Extras: Director commentary, cast commentary, alternate ending, deleted scenes.
God Bless America (R, 2011, Magnet)
Frank (Joel Murray) — divorced, fired, shackled by blood to a brat daughter, plagued by migraines and loud neighbors, and tortured by the culture of rude behavior and bad reality TV — is fed up. And in the first mission of a holy war against all he loathes, he kills a spoiled teenager in broad daylight after she berated her parents on television for buying her the wrong kind of car. A teenager who witnesses the killing (Tara Lynne Barr as Roxy) begs to join his crusade, and one conversation later, Frank and Roxy are waging war against the waves of stupid, vapid, rude people who drive them crazy.

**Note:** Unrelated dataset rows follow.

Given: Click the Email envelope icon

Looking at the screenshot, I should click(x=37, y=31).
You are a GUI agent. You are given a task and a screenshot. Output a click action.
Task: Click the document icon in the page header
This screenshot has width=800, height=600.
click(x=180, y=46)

For those of us who share Frank’s contempt, the appeal of “God Bless America’s” premise is obvious. But that’s the movie’s problem: It acknowledges the obvious by doing the obvious in return. “America’s” first death, which takes place only in Frank’s mind, is unarguably devised to establish that any taboo goes — including, probably unintentionally, disliking the guy we’re supposed to root for. The subsequent string of on-the-nose rants and attacks don’t really change that, and if you stop and think about what’s happening — that Frank and Roxy just impulsively kill people without concern for getting caught, or that their behavior sometimes contradicts their mission — the whole thing collapses. “America” likely would argue we’re not supposed to think that hard and should instead lighten up and enjoy the circus of violence and revenge. And you’re welcome to do that … until you realize all that does is make “America” the very same vapid thing against which it so angrily rages.
Extras: Murray/Barr/director commentary, two behind-the-scenes features, interviews, deleted television spoofs, bloopers, music video.